**Exercise A:**
Answer these from the market report, one line each, marked (i), (ii), (iii) to match:
(i) At what price are gold prices trading?
(ii) What was Marico's EBITDA margin in Q4FY20?
(iii) What volume growth did Saffola edible oil post?
**Exercise B:** List every company the market report names.
**Exercise C:** Extend the market report on stocks and Marico's results beyond its final sentence.

**Document passage:**
Content starts

European stocks rose alongside US equity futures as more economies moved toward easing their coronavirus lockdowns.

Crude oil prices gained for the fifth straight day, on course for its longest winning streak in nine months.

Gold prices are currently trading down by 0.6% at Rs 45,518.

The rupee is currently trading at 75.79 against the US$.

Note that the coronavirus impact has shaken markets worldwide. For the BSE Sensex, FY20 was the second-worst year post FY08, the year of the global financial crisis.

Good Time to Start Investing Now?

Naturally, there is an atmosphere of fear all round.

Is it time to sell stocks now? Will the correction get worse?

History has shown that after years like the one we had just now, the next 3 years are good for the markets. In fact, these corrections are the rare times when you find businesses with solid fundamentals at reasonable valuations.

If you can find good businesses that can survive the current crisis, you will do well in the long run.

Moving on, market participants were tracking Astec Lifesciences share price, Persistent Systems share price, and SBI Life Insurance share price as these companies announced their March quarter results (Q4FY20) today.

In news from the FMCG sector, shares of Marico rose 6% today as the company's margin expanded in the March quarter and earnings met street estimates.

The FMCG firm's net profit declined by 50.6% to Rs 2 billion. Reportedly, this was because of the tax credit in the year-ago period and Rs 100 million of exceptional items in Q4FY20.

It had posted a net profit of Rs 4 billion in the corresponding quarter last year.

Marico's earnings before interest, tax, depreciation, and amortization (EBITDA) margin increased by 58 basis points YoY to 18.9% in Q4FY20 owing to stable input costs and lower advertising spends.

This also contained the impact on the top line, with Marico's pre-tax profit declining 3% YoY to Rs 2.6 billion versus an estimate of Rs 2.7 billion.

The company said it aims to maintain EBITDA margins at over 20% in the India's business over the medium term.

The company clocked its fastest volume growth of 25% in Saffola edible oil as customers stocked up food and essential items in light of the pandemic and the lockdown.

However, the company's major hair oil category witnessed an 8-11% volume decline in Q4, resulting in a 3% fall in the overall domestic volumes.

Content ends

**Data:**
Content starts

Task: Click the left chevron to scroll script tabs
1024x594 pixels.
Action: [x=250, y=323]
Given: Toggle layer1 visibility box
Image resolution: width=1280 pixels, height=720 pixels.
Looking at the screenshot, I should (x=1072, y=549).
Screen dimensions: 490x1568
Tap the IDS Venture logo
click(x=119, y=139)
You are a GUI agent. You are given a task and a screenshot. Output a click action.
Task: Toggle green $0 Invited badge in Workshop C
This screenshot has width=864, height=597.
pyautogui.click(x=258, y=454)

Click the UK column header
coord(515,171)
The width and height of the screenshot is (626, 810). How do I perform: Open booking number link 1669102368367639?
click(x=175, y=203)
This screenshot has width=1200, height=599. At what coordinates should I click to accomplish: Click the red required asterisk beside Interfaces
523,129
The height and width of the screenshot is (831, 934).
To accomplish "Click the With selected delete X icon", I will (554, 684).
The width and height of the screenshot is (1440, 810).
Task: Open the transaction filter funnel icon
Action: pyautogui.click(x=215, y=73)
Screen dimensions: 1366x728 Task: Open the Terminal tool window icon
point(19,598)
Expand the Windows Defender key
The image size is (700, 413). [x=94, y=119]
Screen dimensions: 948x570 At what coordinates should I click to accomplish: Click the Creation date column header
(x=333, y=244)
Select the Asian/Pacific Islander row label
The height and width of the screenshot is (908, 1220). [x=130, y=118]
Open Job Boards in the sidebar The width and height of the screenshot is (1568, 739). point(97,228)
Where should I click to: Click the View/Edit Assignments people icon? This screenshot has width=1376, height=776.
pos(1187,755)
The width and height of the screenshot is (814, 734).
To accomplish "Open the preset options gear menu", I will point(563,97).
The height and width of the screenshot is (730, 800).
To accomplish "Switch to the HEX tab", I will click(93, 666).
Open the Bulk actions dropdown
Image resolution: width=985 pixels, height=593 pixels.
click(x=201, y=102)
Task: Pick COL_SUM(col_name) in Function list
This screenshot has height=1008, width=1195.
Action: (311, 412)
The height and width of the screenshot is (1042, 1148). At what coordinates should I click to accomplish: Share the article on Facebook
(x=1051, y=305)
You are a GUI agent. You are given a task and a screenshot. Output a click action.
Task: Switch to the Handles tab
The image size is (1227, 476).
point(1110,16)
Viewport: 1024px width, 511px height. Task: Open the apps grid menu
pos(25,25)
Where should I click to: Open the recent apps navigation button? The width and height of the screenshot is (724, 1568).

Content ends

**Output A:**
(i) Rs 45,518, down 0.6%.
(ii) 18.9%.
(iii) 25%.

**Output B:** Astec Lifesciences, Persistent Systems, SBI Life Insurance, Marico

**Output C:**
The FMCG major's international business declined by 6% in constant currency terms with South Africa businesses posting sharp drops, while Bangladesh and Vietnam ended in the green, given relatively limited restrictions imposed in these regions in the month of March.

Marico share price ended the day up by 4.7%.

Moving on to news from the banking sector, as per an article in The Economic Times, public sector banks' non-performing loans are likely to rise by 2-4 percentage points, which will put up to US$ 15 billion recapitalization pressure on the government in FY21.

Here's an excerpt from the article:

  • The consolidated fiscal deficit target is likely to overrun by 2 percentage points due to stimulus spends, lower tax receipts and dip in divestments, and will have to look for different ways of raising resources for recapitalization, analysts at Bank of America said.

    The government can issue recapitalization bonds, or the RBI's huge reserves of over US$ 127 can also be dipped into to help the state-owned bank's recapitalization needs, it said.

In other news, banks and non-banking finance companies (NBFCs) are likely to get relief in provisioning requirements from the Reserve Bank of India (RBI) with NBFCs in for additional relief in terms of financing.

On Monday, RBI governor Shaktikanta Das acknowledged the role of the financial intermediaries and sought to understand issues facing them.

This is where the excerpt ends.